Archive for June 24th, 2011

That Old Time Religion

In a reply to a Catholic nun’s letter, CS Lewis pointed out that he was Anglican and not Catholic because the Catholic Church had divorced itself from the true Medieval Church. The fact that he never explained that statement has driven a couple of generations of his biographers nuts.

One of Lewis’ “Four Loves,” his intellectual and Christian soul mates, was J.R.R. Tolkien. After helping bring Lewis into the Christian fold, Tolkien was very upset that Lewis did not join Tolkien’s Catholic Church.

Lewis never really explained this. In fact, in his Mere Christianity, Lewis stated that one should pick a denomination, but he had very little interest in what that denomination was. In “Screwtape Proposes a Toast,” he ended by Screwtape’s pointing out that the most delicious souls in hell were those of those who hated other even in Hell because one group was entirely Puritan and one group all pilgrimages and ceremony.

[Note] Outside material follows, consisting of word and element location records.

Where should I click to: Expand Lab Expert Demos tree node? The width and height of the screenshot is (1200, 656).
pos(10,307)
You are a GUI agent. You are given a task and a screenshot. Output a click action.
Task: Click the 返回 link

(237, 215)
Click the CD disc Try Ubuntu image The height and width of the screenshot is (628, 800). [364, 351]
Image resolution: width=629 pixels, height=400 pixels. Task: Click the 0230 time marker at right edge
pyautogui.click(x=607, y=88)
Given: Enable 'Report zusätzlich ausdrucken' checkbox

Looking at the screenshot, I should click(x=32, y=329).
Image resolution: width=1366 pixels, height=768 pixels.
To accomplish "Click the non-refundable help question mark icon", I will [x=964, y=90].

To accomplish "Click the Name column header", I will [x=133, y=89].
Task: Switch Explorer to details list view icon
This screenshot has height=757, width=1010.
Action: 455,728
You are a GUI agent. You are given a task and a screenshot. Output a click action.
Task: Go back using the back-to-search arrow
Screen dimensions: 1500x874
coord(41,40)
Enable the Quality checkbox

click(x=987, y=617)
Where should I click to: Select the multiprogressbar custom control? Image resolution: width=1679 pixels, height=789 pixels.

So how DID Lewis define HIS denomination? If he had elaborated in that one letter, a lot of his fans and biographers would have been spared the funny farm.

Those souls were in Hell because they had a religious obsession. They were there because they held their religious obsession AGAINST EACH OTHER. The wine Screwtape was delighting in was made up of the pure hatred of one type of Christian for another., not of the doctrines themselves.

Neither Puritan nor Papist was in Hell because they were Puritan or Papist. In fact Lewis makes it very clear that he expected to see the Papist Tolkien and many of the people he had heard described as “Puritan” up there with him.

This, I think, is the boat a theologian will miss. It is easy to lose truth in a stack of books.

A stack of books produces a Truth, something supposedly provable and therefore enforceable.

The Truth is unchangeable, but the truth changes all the time.

You cannot serve two masters. Either you follow truth wherever it leads you to or you adopt a Truth which depends on the facts you have remaining immutable

And if there is one thing we know, it is that this world is not immutable.

That is why theologians have such a hard time with the different denominations, and Lewis had little or none.

No one knows whether the early martyrs of the Church were heretics or not. We don’t know the position of many of the saints on theological points that were later declared essential to salvation.

All we know is that they did what they thought was right and depended on Christ.

If that’s enough for sainthood, it is more than enough for me.